Thea got there first. “Glaucon?” she said.
“Glaucon. Glaucon must have harbored Hippias. It’s the only explanation consistent with everything we know. When Glaucon saw the message from Sabina, he must have opened the scrolls and seen his own name prominently displayed at the end of scroll five. The discovery would have destroyed his chances at the election. In fact, it would have killed him!

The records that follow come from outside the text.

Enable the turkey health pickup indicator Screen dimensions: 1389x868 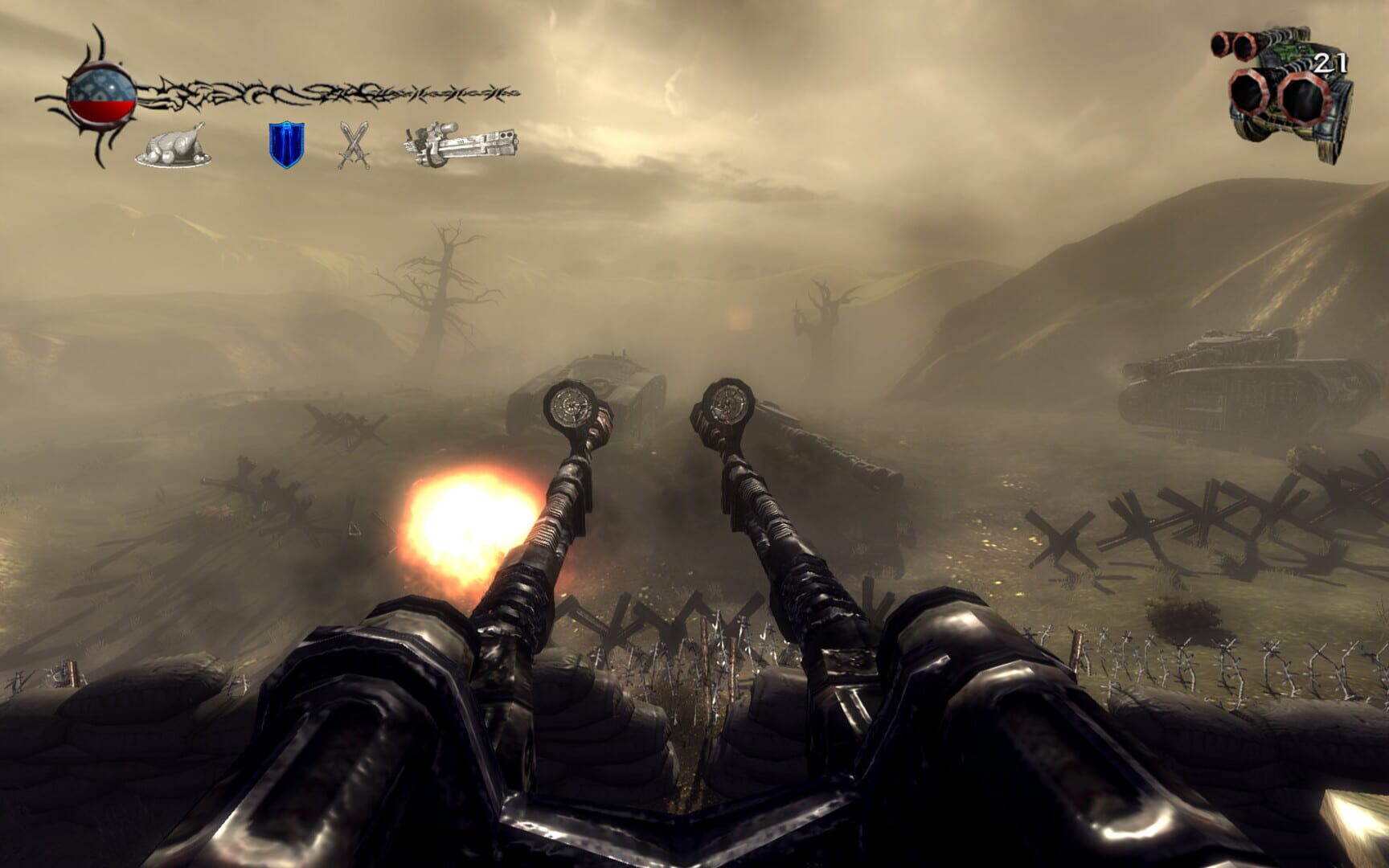[x=173, y=146]
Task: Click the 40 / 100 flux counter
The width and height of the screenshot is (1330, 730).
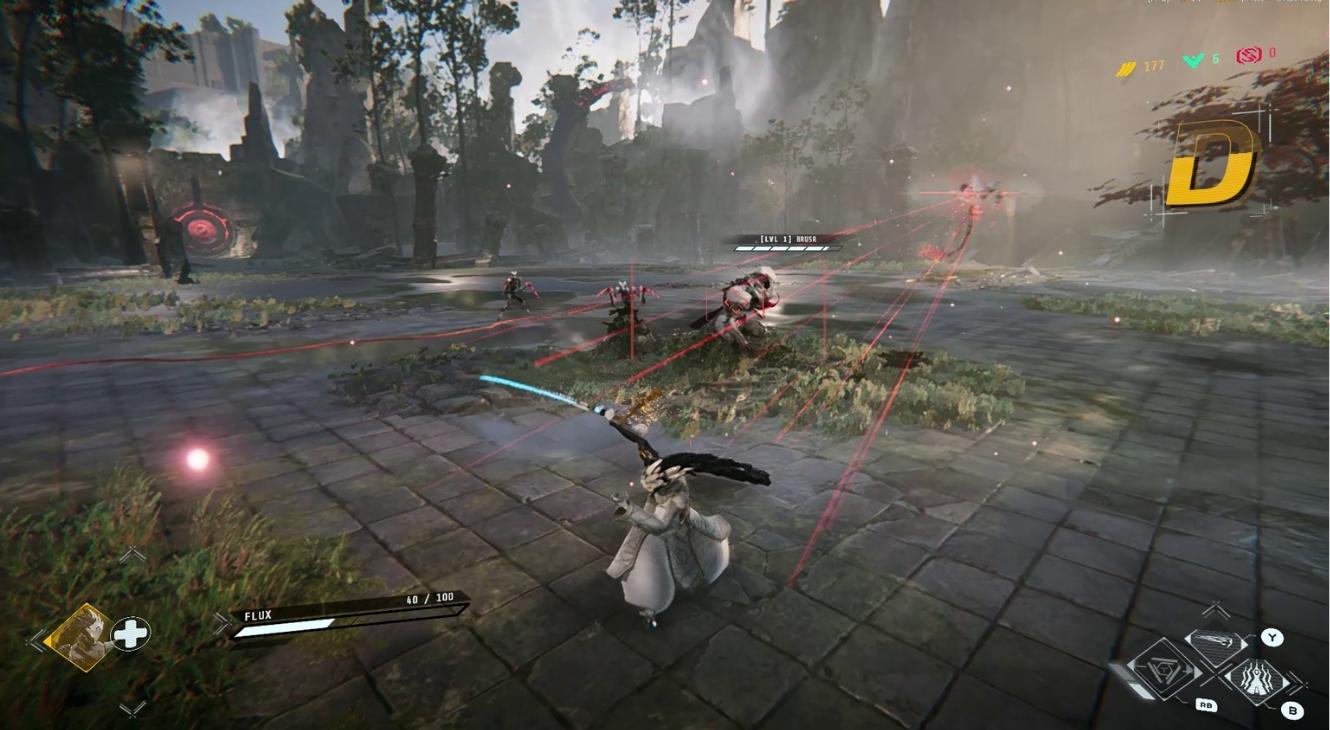Action: pyautogui.click(x=429, y=597)
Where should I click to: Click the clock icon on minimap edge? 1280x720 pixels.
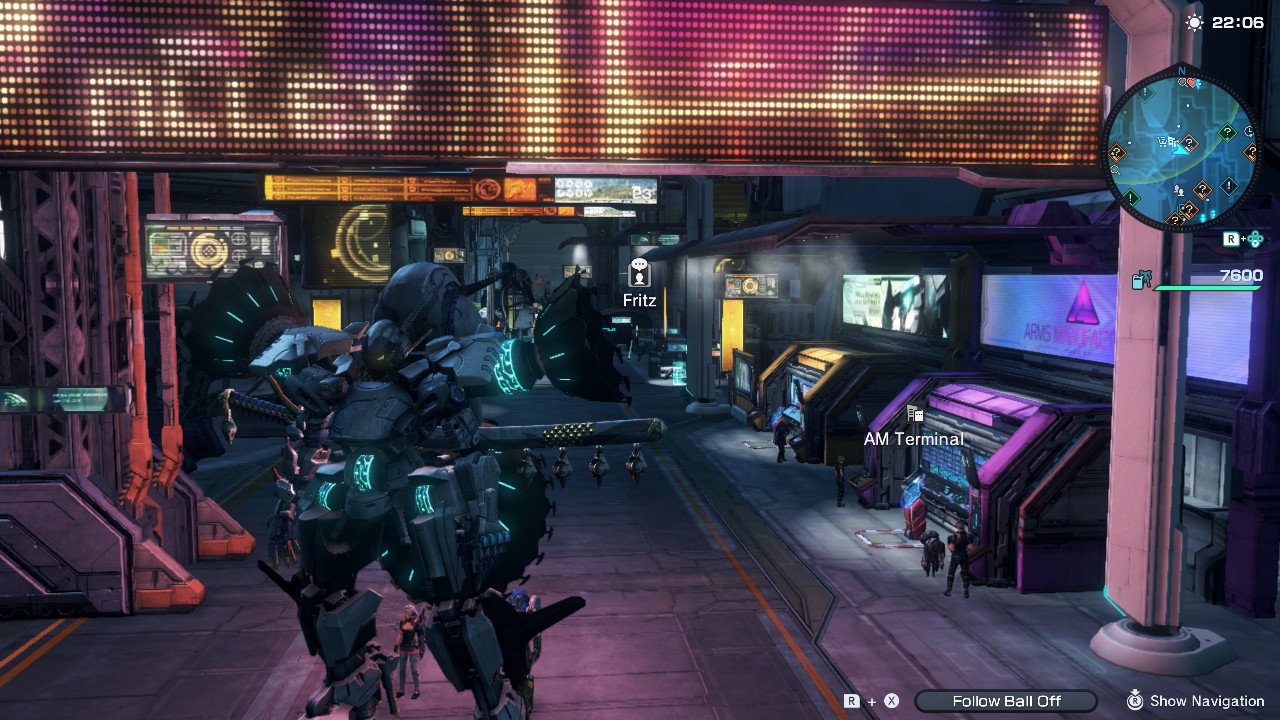1249,130
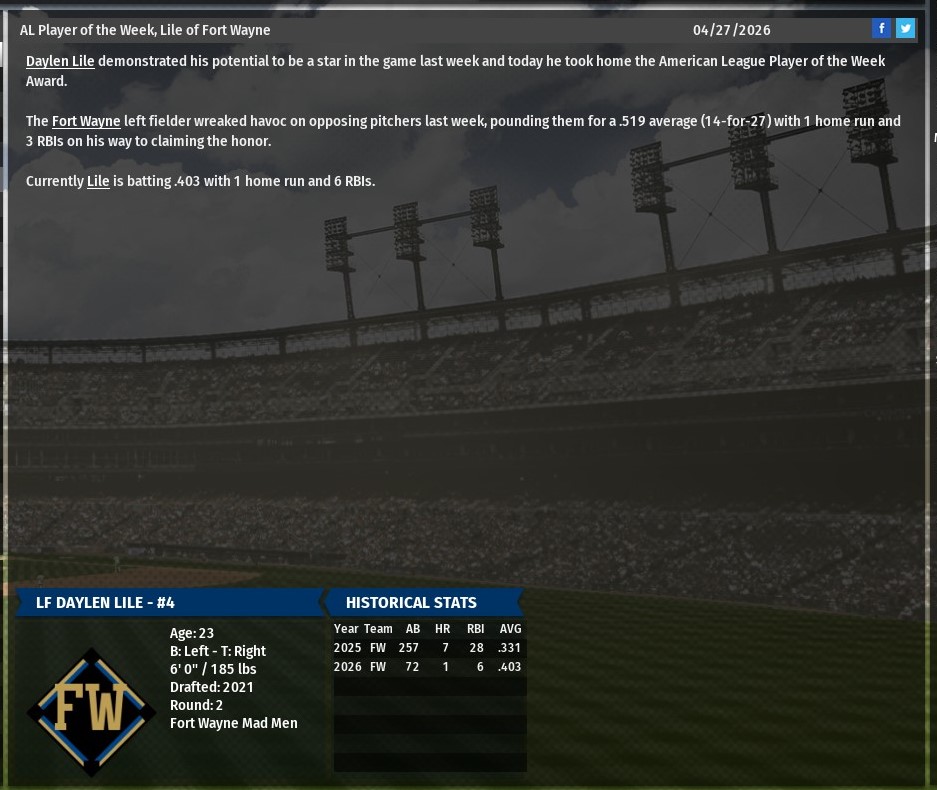Share the article on Twitter
937x790 pixels.
click(x=905, y=29)
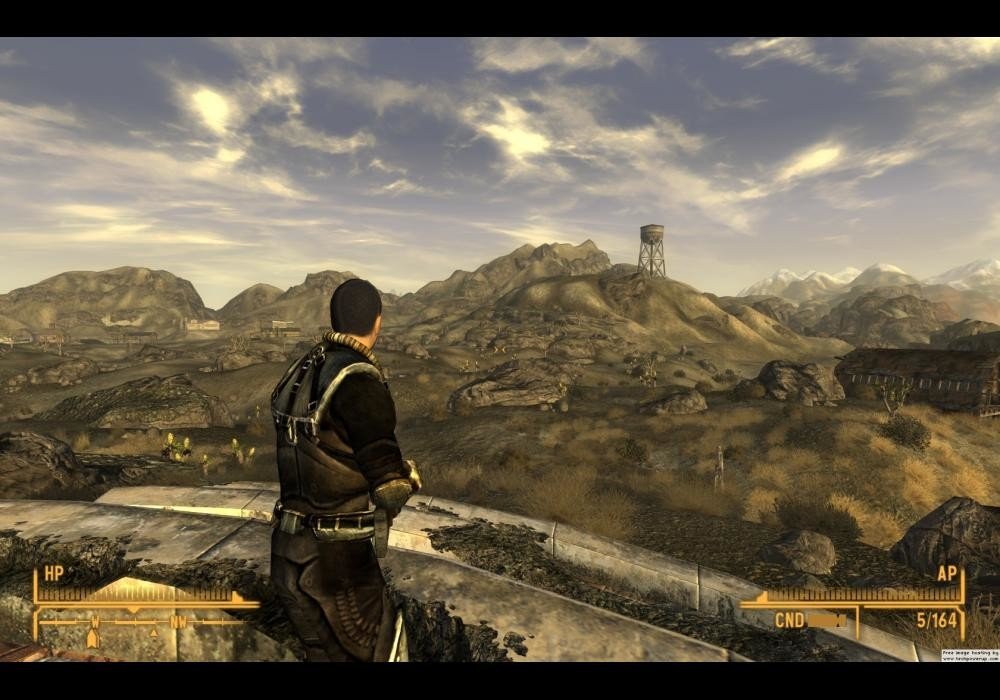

Glaucon pulled the fifth scroll.”
Callias scratched his head. “But you told me Glaucon confessed, and you didn’t believe him.”
“Glaucon confessed to killing Hippias. When I mentioned the girls, he acted like he’d never heard of them. But that had to be false, because he was the first one to read the report Sabina sent to Athens. Glaucon lied to me. He took credit for a killing he didn’t commit, and then denied all knowledge of the perfidy he did commit.”
“Raiders! Raiders!”
The voices came from outside. Girls screamed.
“Dear Gods, it’s happening again,” Thea whispered.
CHAPTER FOURTEEN
I WAS FIRST OUT the door, but only because I was closest. Sabina was right behind me. Everyone piled out behind us in an untidy heap.